Normally, I don't ever like to criticize someone's choices in women. That's a personal thing.
But here I gotta make an exception - and a strong recommendation.
Mostly because our choices say a lot about who we are on the inside.
Your life is the sum total of the choices you've made up to this point. That's very powerful. I hope you read that and think about it a few times before going on.
First of all, I'm going to suggest you get as far away from this dysfunctional family unit as you POSSIBLY can.
I did not detect one thing in all of what you said that would make this beneficial to you right now. You'd be in the middle of some really scary sh*t, cochise.
A guy covered in blood?
Look, we all catch someone in a bad time, but there's also a possibility this is worse than BAD.
It could be dancing with your own mortality.
Have you ever had one of those experiences where you're in a predicament, a situation that is scary and threatening to you? And that situation has you thinking on the inside:
"Holy crap! I gotta get out of this... I'd do anything to put things back to the way they were. If I could just have made a better choice a few minutes ago and gotten out of this..."

- [Extracted material]
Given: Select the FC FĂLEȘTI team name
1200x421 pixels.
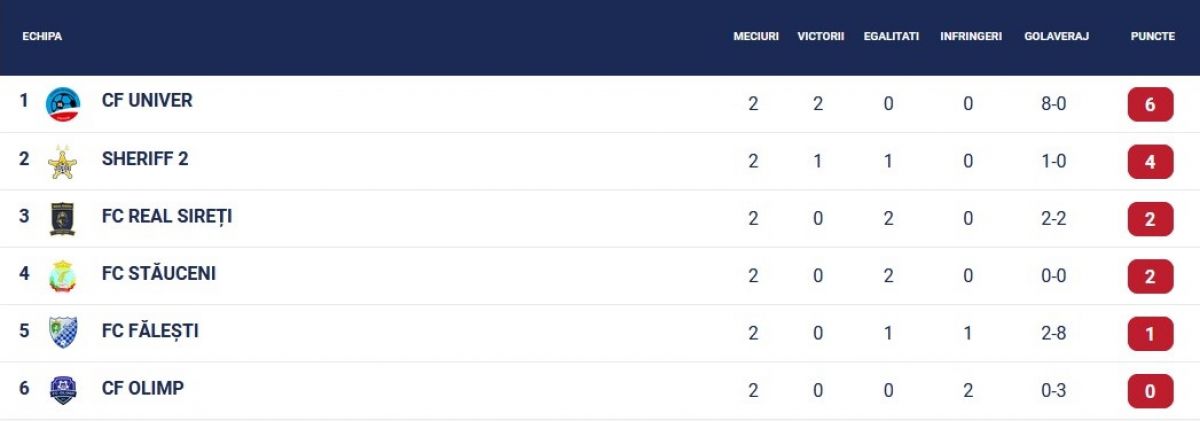Looking at the screenshot, I should coord(150,331).
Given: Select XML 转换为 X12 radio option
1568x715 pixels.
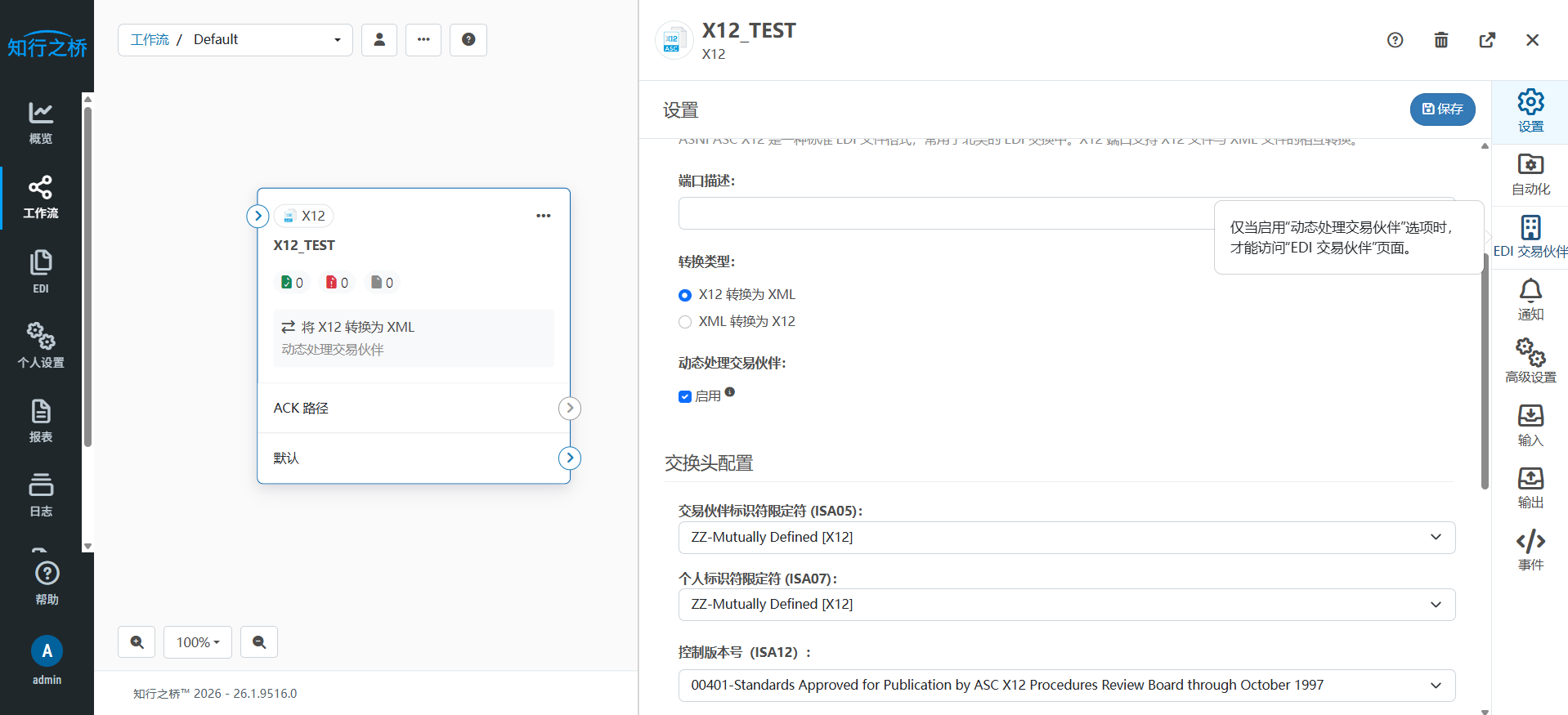Looking at the screenshot, I should coord(685,322).
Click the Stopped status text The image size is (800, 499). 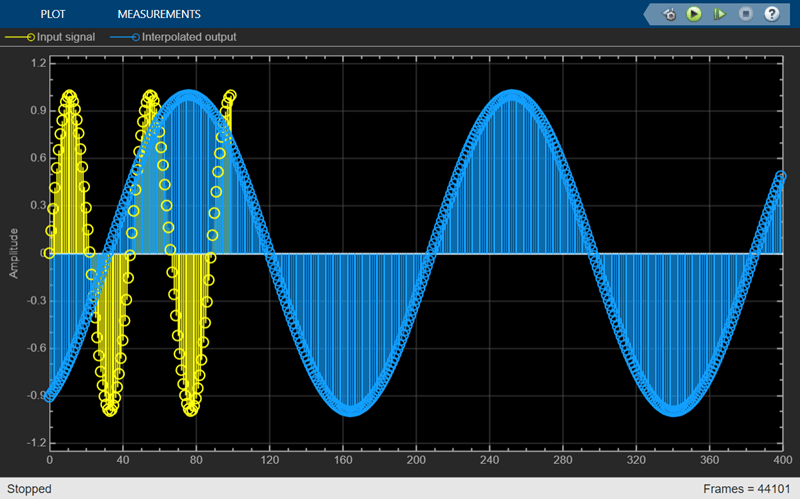29,489
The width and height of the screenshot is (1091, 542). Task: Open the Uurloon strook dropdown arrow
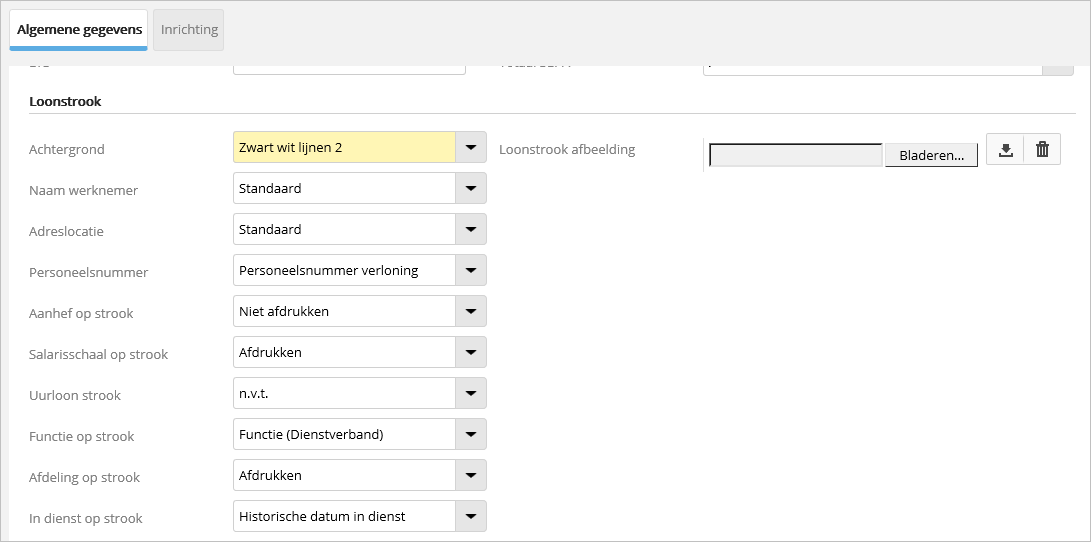pos(471,394)

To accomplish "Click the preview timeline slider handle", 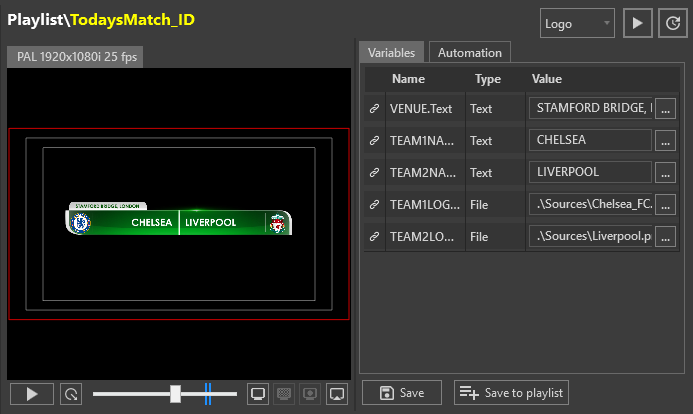I will pyautogui.click(x=176, y=394).
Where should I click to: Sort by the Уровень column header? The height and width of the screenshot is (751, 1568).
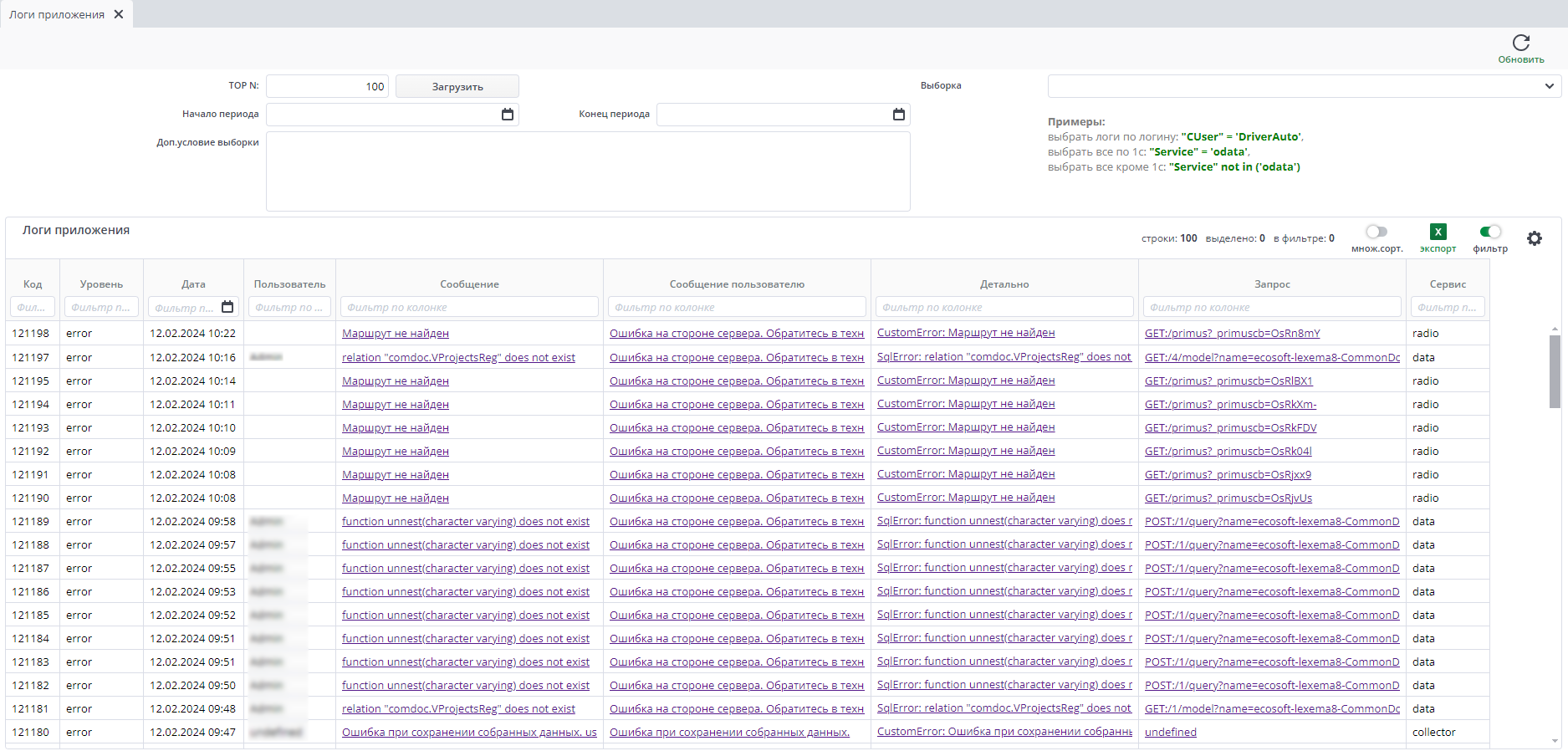pyautogui.click(x=101, y=284)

- [Task item A]
In the advice piece, why does the writer make an exception to never criticizing someone's choices in women? Answer in one to three sentences.
- [Task item B]
Duplicate the advice piece from "Your life is" up to and including "before going on.".
The listing is separate material, unrelated to the advice piece.

- [Response area A]
The writer makes the exception mostly because our choices say a lot about who we are on the inside. The writer adds that your life is the sum total of the choices you've made up to this point.

- [Response area B]
Your life is the sum total of the choices you've made up to this point. That's very powerful. I hope you read that and think about it a few times before going on.